Das war nicht immer so. Zwischen 1967 und 1998 wurde der Inselstaat vom brutalen Diktator Suharto gebeutelt. Unter ihm war Prabowo mächtiger General. Ein Drittel aller Wahlberechtigten in Indonesien ist aber jünger als 30 Jahre: Die Gen Z war zu dieser Zeit noch gar nicht geboren. Dass Prabowo der Schwiegersohn Suhartos war und ihm ebenfalls Menschenrechtsverletzungen während dessen Herrschaft vorgeworfen werden, scheint bei der Wahl keine Rolle gespielt zu haben. Wohin Indonesien nun unter dem neuen Präsidenten steuert, bleibt abzuwarten.

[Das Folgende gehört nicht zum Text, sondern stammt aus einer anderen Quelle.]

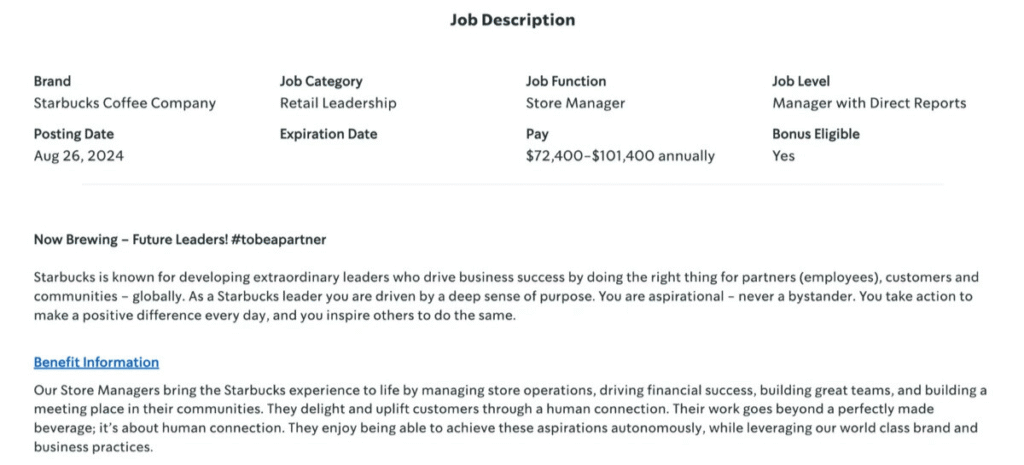This screenshot has width=1024, height=465.
Task: Click the Job Function label
Action: pos(566,81)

Mit seinen herrlichen Landschaften, Regenwäldern, Vulkanen und seltenen Tieren wie Orang-Utans ist Indonesien ein Traumziel für Reisende aus aller Welt. In dem riesigen Land mit seinen etwa 17.000 Inseln und drei verschiedenen Zeitzonen eine Wahl zu organisieren, ist zugleich eine Herkulesaufgabe. Stimmzettel und Wahlurnen mussten teils zu Fuß durch den Dschungel geschleppt werden. Auch Pferde und Boote kamen zum Einsatz.

Mit 274 Millionen Einwohnern ist der G20-Staat die drittgrößte Demokratie und das größte muslimische Land der Welt. Derzeit ist Deutschland der größte Handelspartner in der EU. Die wirklich wichtigen Partner sind aber andere. China und die USA vor allem, wobei Jakarta immer um eine möglichst neutrale Haltung gegenüber den beiden Großmächten bemüht ist.

Das Archipel ist dank riesiger Nickelerz-Vorkommen die größte Volkswirtschaft Südostasiens. Laut Prognosen wird Indonesien bis 2045 weltweit unter die Top 5 aufsteigen - und Deutschland überholen.